* **ACTIONS DEMANDÉES**
**a.** Reproduisez la partie du passage sur la maladie située entre « Quand la maladie » et « d’obtenir une explication. », ces deux segments compris.
**b.** Résumez sous forme de liste le paragraphe du passage sur la maladie qui commence par « Quand la maladie frappe », en gardant ses faits principaux.
**c.** Énumérez tout ce que Job perd selon le passage sur la maladie.

* **PASSAGE CITÉ**
++++++++

Quand la maladie frappe, c’est la rencontre avec l’incompréhensible qui occupe la scène. Pourquoi moi ? Pourquoi maintenant ? Ou tout simplement, pourquoi ? Guggenbühl-Craig (Vom Guten des Bösen, 1992) commence la réflexion à ce sujet avec l’histoire de Job. L’Ancien Testament nous raconte que Job, homme pieux, honnête, dévoué, perd tous ses biens, sa famille et finalement sa santé. Quand ses amis le questionnent sur l’ampleur des pêchés commis pour mériter tout ceci, Job refuse cette idée, tout en étant incapable de s’expliquer le pourquoi d’autant de malheur. Job alors demande à Dieu. Sa demande lui permettra de recevoir la réponse de Dieu mais sans pour autant d’obtenir une explication.
«… Cet appel à la psychologie peut devenir une manière de contrôler l’inquiétude …»

++++++++

Enregistrements de données
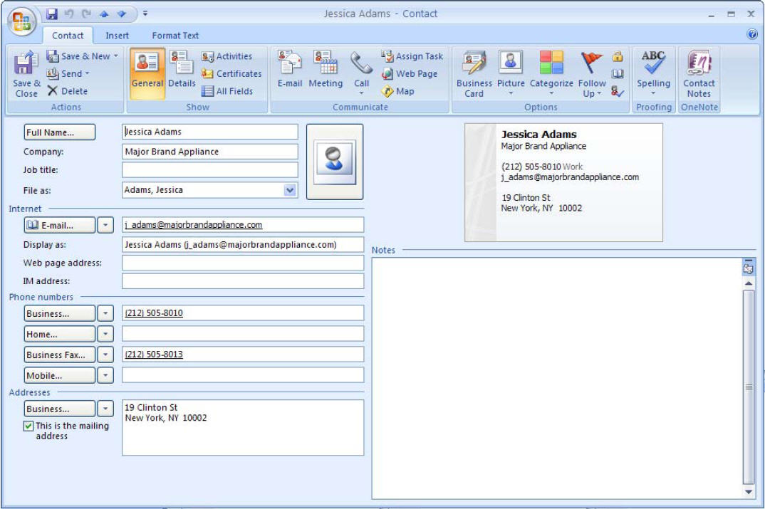765x509 pixels.
Task: Open the Format Text tab
Action: [175, 36]
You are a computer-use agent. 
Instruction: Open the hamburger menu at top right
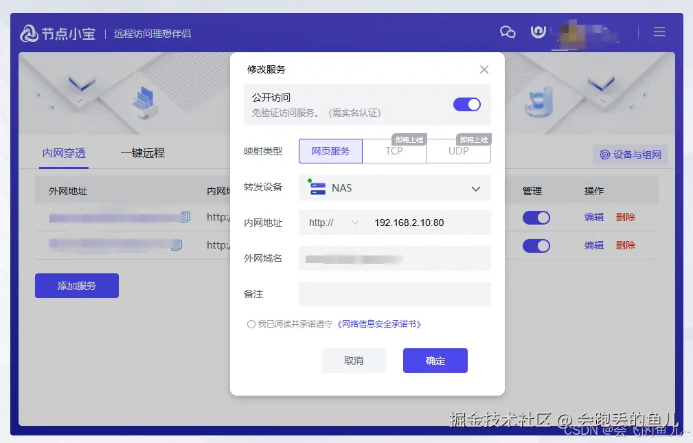(x=659, y=31)
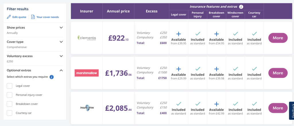The image size is (294, 126).
Task: Enable the Personal injury cover checkbox
Action: (9, 95)
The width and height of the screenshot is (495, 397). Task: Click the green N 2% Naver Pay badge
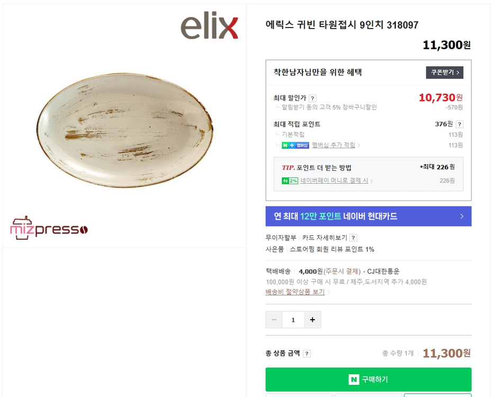(290, 181)
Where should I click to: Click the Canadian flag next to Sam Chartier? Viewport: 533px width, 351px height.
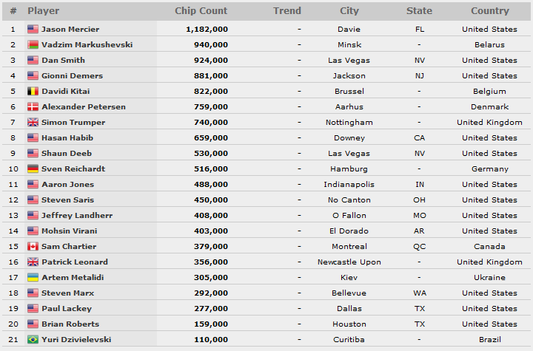click(33, 247)
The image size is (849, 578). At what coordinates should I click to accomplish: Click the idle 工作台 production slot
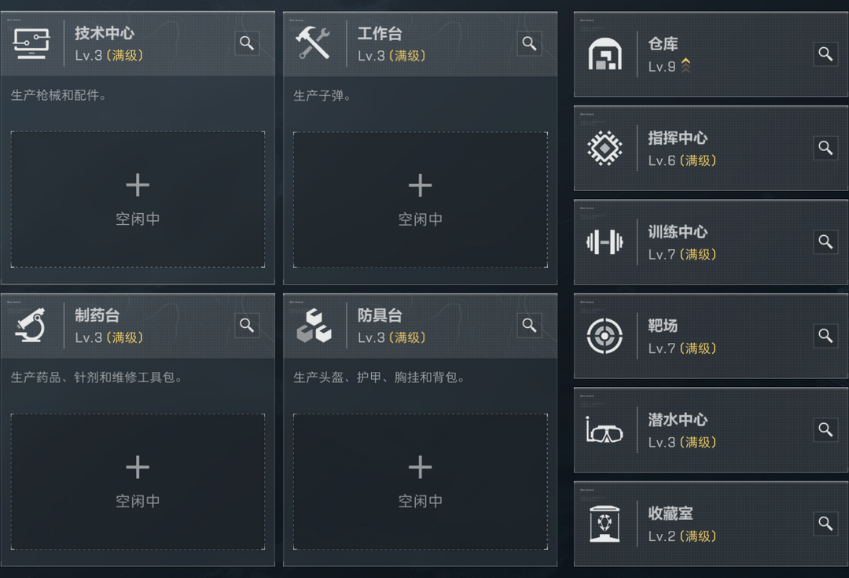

++++++++

* **LISTE DES SOLUTIONS**
**a.**
Quand la maladie frappe, c’est la rencontre avec l’incompréhensible qui occupe la scène. Pourquoi moi ? Pourquoi maintenant ? Ou tout simplement, pourquoi ? Guggenbühl-Craig (Vom Guten des Bösen, 1992) commence la réflexion à ce sujet avec l’histoire de Job. L’Ancien Testament nous raconte que Job, homme pieux, honnête, dévoué, perd tous ses biens, sa famille et finalement sa santé. Quand ses amis le questionnent sur l’ampleur des pêchés commis pour mériter tout ceci, Job refuse cette idée, tout en étant incapable de s’expliquer le pourquoi d’autant de malheur. Job alors demande à Dieu. Sa demande lui permettra de recevoir la réponse de Dieu mais sans pour autant d’obtenir une explication.

**b.**
- Face à la maladie, l'incompréhensible domine : pourquoi moi, pourquoi maintenant, ou simplement pourquoi ?
- Guggenbühl-Craig (Vom Guten des Bösen, 1992) ouvre la réflexion avec l'histoire de Job.
- Selon l'Ancien Testament, Job, homme pieux, honnête et dévoué, perd tous ses biens, sa famille, puis sa santé.
- Ses amis l'interrogent sur les fautes qui lui auraient valu ce sort. Job rejette cette idée, sans pouvoir expliquer autant de malheur.
- Il s'adresse alors à Dieu, qui lui répond sans lui donner d'explication.

**c.**
- ses biens
- sa famille
- sa santé